Trece lluvias llegaron desde el fondo del tiempo y se derramaron en el fondo de la memoria.
Y la arena. Trece granos de arena construyeron trece desiertos inmensos, uno gobernado por la viviente incertidumbre; otro fresco y oscuro como la sombra de un árbol; otro cubierto por tu rostro; otro iluminado por una estrella colgada con hilo sisal en el vano de la puerta; otro amarillo como una lejana noche sin recuerdo; otro soñador y apacible, libre de violencias secretas; otro iluminado por fósforos y significados incomprendidos; otro habitado por trece murciélagos dorados; otro libre de escenas repetidas; otro lleno de libros; otro con toboganes que llegan hasta la luna; otro recorrido por un automóvil negro; otro donde se han abolido las cárceles y las cirugías plásticas pero abunda el aroma de los pinos.
Trece veces corrió el toro por el jardín, pisoteando las fresias y las cuatro patas se le llenaron de cuatro aromas, de cuatro colores, de cuatro suavidades y un rumor.
Trece veces corrió la mujer con un corazón en cada mano sobre un fondo amarillo de montaña. Dos hilitos de sangre caían desde la luna. Dos lágrimas de Dios rodaban por la ladera. Dos mitades de naranja derramaban la sed. Dos uvas moscatel embriagaban el viento. Dos bocas abiertas nombraban las cosas y un silencio nuevo se hamacaba fuertemente.
Y la luna. Trece veces la luna nos cubrió la piel con ese fulgor dichoso.
Trece recuerdos se encendieron debajo de la ceniza natal.
Trece lilas soltaron por su perfume por única vez, en medio de todas las veces.
Y los segundos. Trece segundos duraron toda la vida.
Y los deseos. Trece deseos se prodigaron a lo largo de la noche. A ninguno le faltó su perfume sexual y su ternura.
 
 
 
 
 
 
 
 
 
Lo mejor de mi vida tal vez se haya quedado*
 
 
 
Lo mejor de mi vida tal vez se haya quedado
abandonado en alguna encrucijada
o al otro lado del cristal mojado
tras el que contemplé las marejadas y la noche,
y por qué no decirlo, las inmutables estaciones
que me fueron alejando de otras tardes más cálidas.
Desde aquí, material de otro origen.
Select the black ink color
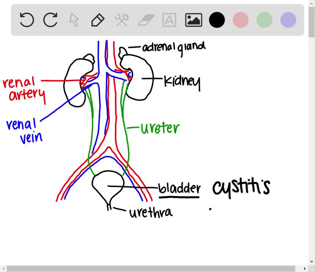315x272 pixels. 217,20
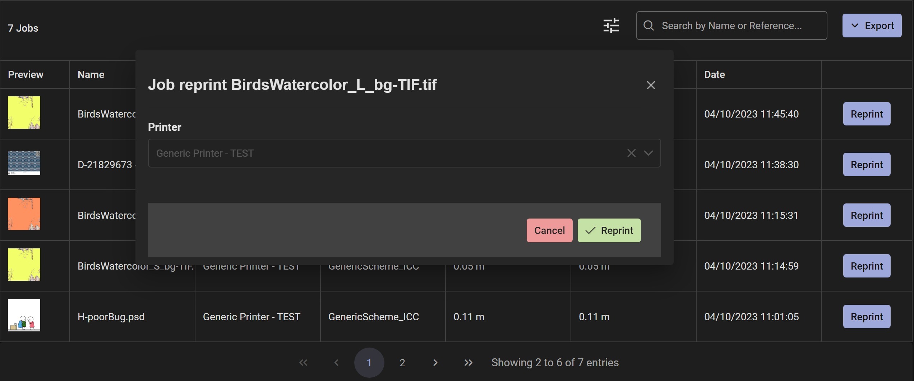Viewport: 914px width, 381px height.
Task: Go to the next page arrow
Action: coord(435,363)
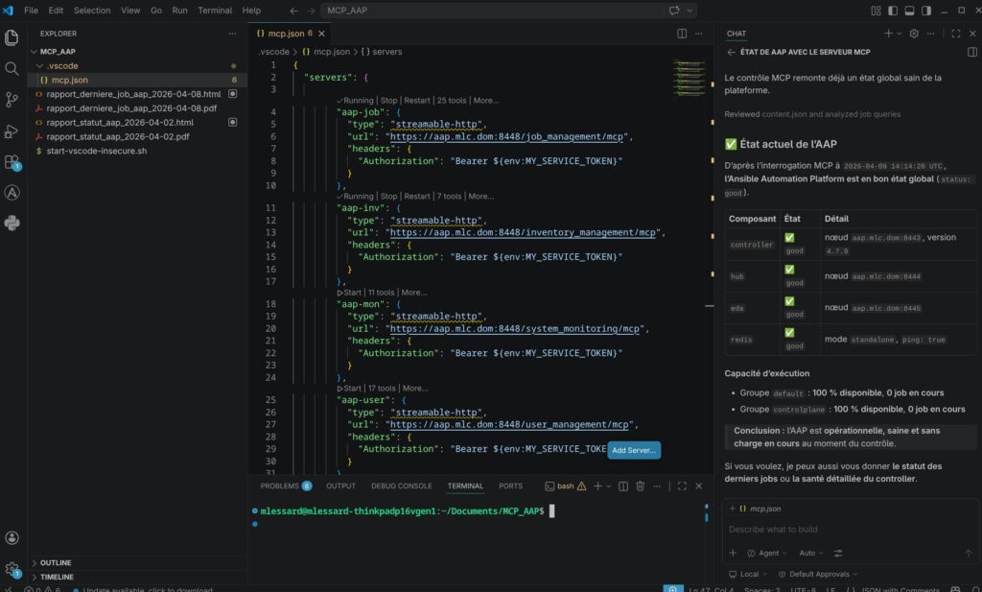Open rapport_statut_aap_2026-04-02.pdf file

click(x=117, y=137)

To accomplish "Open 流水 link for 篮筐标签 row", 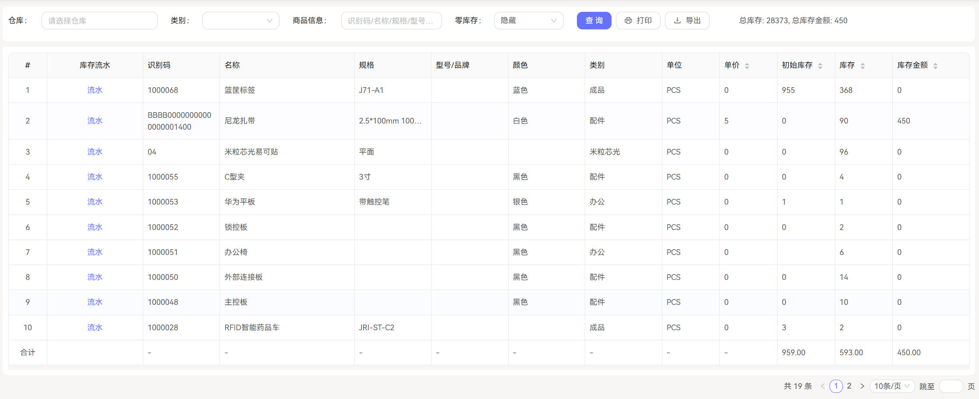I will click(95, 90).
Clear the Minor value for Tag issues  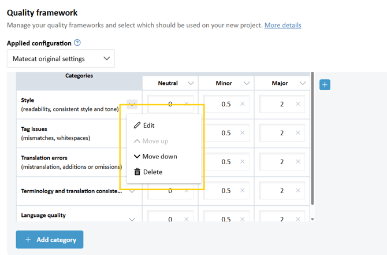click(242, 133)
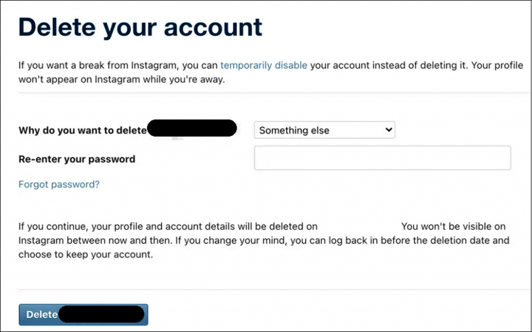Open the "Forgot password?" link
The height and width of the screenshot is (332, 532).
59,184
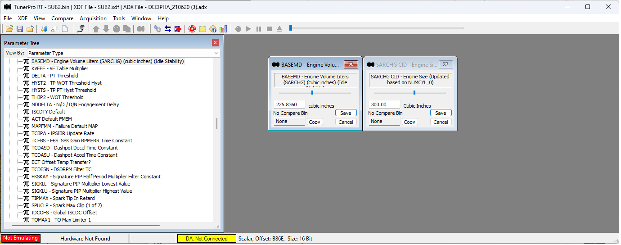Open the Acquisition menu
Viewport: 621px width, 245px height.
pyautogui.click(x=93, y=18)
Hubo un tiempo de caminos anchos,
de colinas suaves que ocultaban fuentes,
de jóvenes aves y ardillas veloces
y de sal y de pan y de plácidos campos
preñados de fértiles terrones y labradores.
Hubo un tiempo de límpidas aguas,
de frondosos bosques y playas morenas,
de silentes cráteres orlados de espuma.
Pero en la noche del invierno treintaycinco,
todos esos mis ángeles me fueron vomitados en el rostro
y pude comprobar que la senda se había ido estrechando
hasta límites intolerables.
Supe entonces que mis pasos borraban el camino,
que ya no era posible detenerse
ni mirar hacia atrás, que no había regreso,
que legiones de arpías me empujaban riendo
y que un loco empuñaba mis recuerdos.
Entonces, tras la lluvia, se apagó una ventana.